Segundo Hernâni Dias, presidente em exercício do ZASNET, e signatário do comunicado, “o principal problema tem a ver com a impossibilidade de integrar nos objetivos das reservas da biosfera, uma intervenção com as características da mina a céu aberto proposta, colocando em risco o reconhecimento emitido pela UNESCO, há cinco anos”.

O ZASNET diz que “ a instalação desta mina é altamente poluente, não só localmente, mas afeta uma área muito maior que o expectável, tanto ao nível do solo como da água e da atmosfera.

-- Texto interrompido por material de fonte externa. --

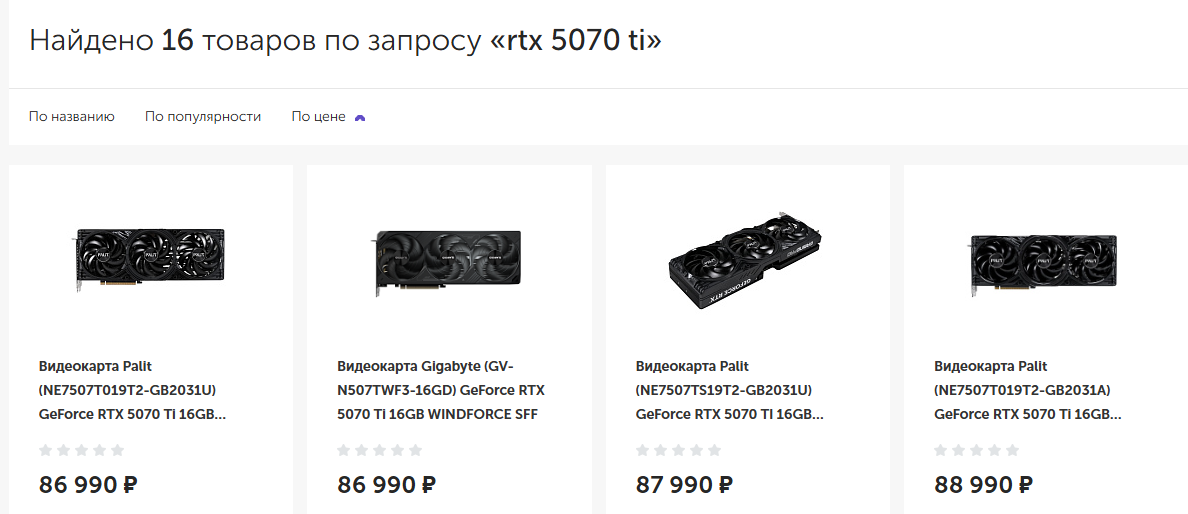Select the По цене sort option
The height and width of the screenshot is (514, 1188).
318,117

Também é considerada muito prejudicial aos ecossistemas em todo o território, com especial incidência em Áreas Protegidas e Classificadas como Sítios de Importância Comunitária (SIC) ou Zonas de Proteção Especial (ZPE)”, refere-se num comunicado de imprensa endereçado ás redações da comunicação social.

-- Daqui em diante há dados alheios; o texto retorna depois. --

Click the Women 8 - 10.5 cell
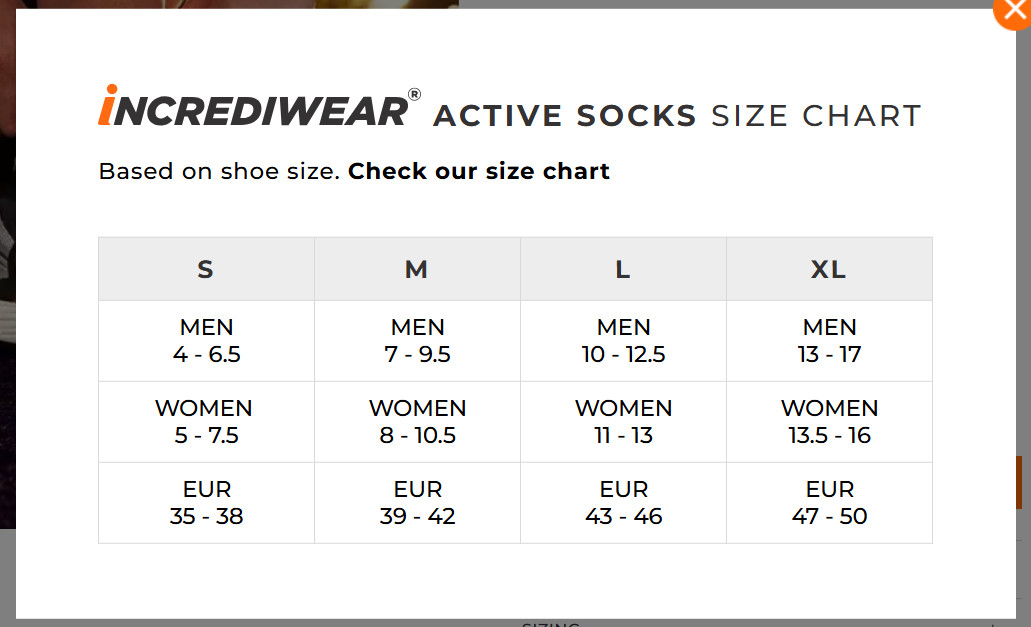This screenshot has width=1031, height=627. click(x=418, y=422)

O ZASNET chama a atenção para a localização desta mina a céu aberto, no coração da Reserva da Biosfera Transfronteiriça Meseta Ibérica, com as suas Áreas Protegidas e Zonas de Proteção Especial, como a Rede Natura 2000, que afetará o equilíbrio dos ecossistemas e, consequentemente, a população residente e não residente.

O agrupamento qualifica o projeto da mina Valtreixal como “altamente desfavorável ao turismo de natureza, num território de excelência como é a Reserva para o desenvolvimento deste tipo de atividades, uma vez que compromete as bases e fundamentos do programa MaB (Homem e a Biosfera) o selo atribuído pela UNESCO, com grande esforço, a este território de elevado valor ambiental”.

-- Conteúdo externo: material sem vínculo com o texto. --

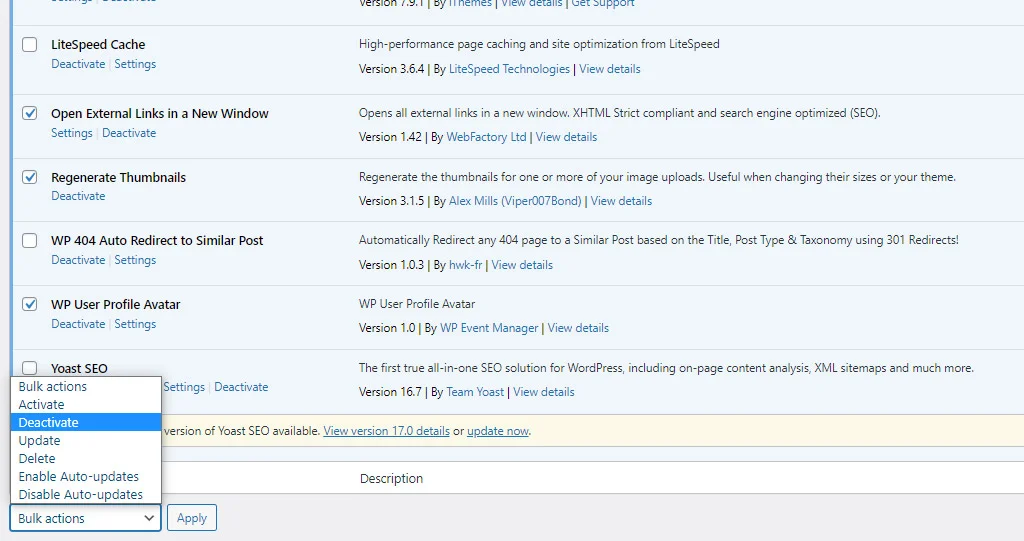Pick Enable Auto-updates from the list
This screenshot has height=541, width=1024.
pos(78,476)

O Agrupamento Europeu de Cooperação Territorial considera ainda como “muito adversa para as futuras atividades que o ZASNET pretende desenvolver, no sentido de promover e valorizar este território de baixa densidade populacional, que convive em harmonia com a natureza, a cultura, o património arquitetónico e arqueológico, bem como, para os produtos de qualidade única desta área”.

Projeto de investimento de 2 milhões de euros

Além das graves implicações ambientais e consideráveis investimentos já efetuados com o projeto para a implementação da sinalização turística em toda a Reserva da Biosfera, o ZASNET lembra que está, atualmente, a desenvolver um projeto denominado Património cultural, produtos autóctones, natureza e turismo como base económica para o desenvolvimento da Reserva da Biosfera Transfronteiriça da Meseta Ibérica, com uma despesa aproximada de 2 milhões de euros, financiada no âmbito do Fundo Europeu de Desenvolvimento Regional, através do Programa INTERREG VA e POCTEP. Este projeto visa a promoção e valorização do território através de um conceito de desenvolvimento económico, cujo eixo principal é o turismo de qualidade, inteligente e responsável, com ações de proteção e valorização do património natural e cultural, o que constitui uma oportunidade para as PMEs, conforme proposto pelo Plano Estratégico de Cooperação Territorial – ZASNET 2020.

Entre as ações previstas estão a implementação da marca corporativa RBT Meseta Ibérica; organização de eventos; o desenvolvimento do projeto para equipar quatro Centros de Interpretação; o desenho de roteiros e pacotes turísticos; a criação de um Observatório Turístico; a organização do I Encontro Internacional de Bloggers de Turismo, bem como a formação específica para o setor do turismo da RBTMI.

Um modelo de turismo responsável e não agressivo

O ZASNET sublinha que “o modelo económico que se pretende para a RBTMI, é um modelo de turismo sustentável e responsável da Biosfera (BIOSPHERE RESPONSIBLE TOURISM DESTINATION) uma certificação internacional, já alcançada por esta entidade, que promove o equilíbrio entre o património ambiental, o aproveitamento das oportunidades económicas e valores socioculturais, visando, também, o combate às alterações climáticas. Esta certificaçâo cria oportunidades para a população da Reserva da Biosfera, através de um modelo de turismo não agressivo, satisfazendo as necessidades atuais dos clientes e utilizadores, sem comprometer as gerações futuras”.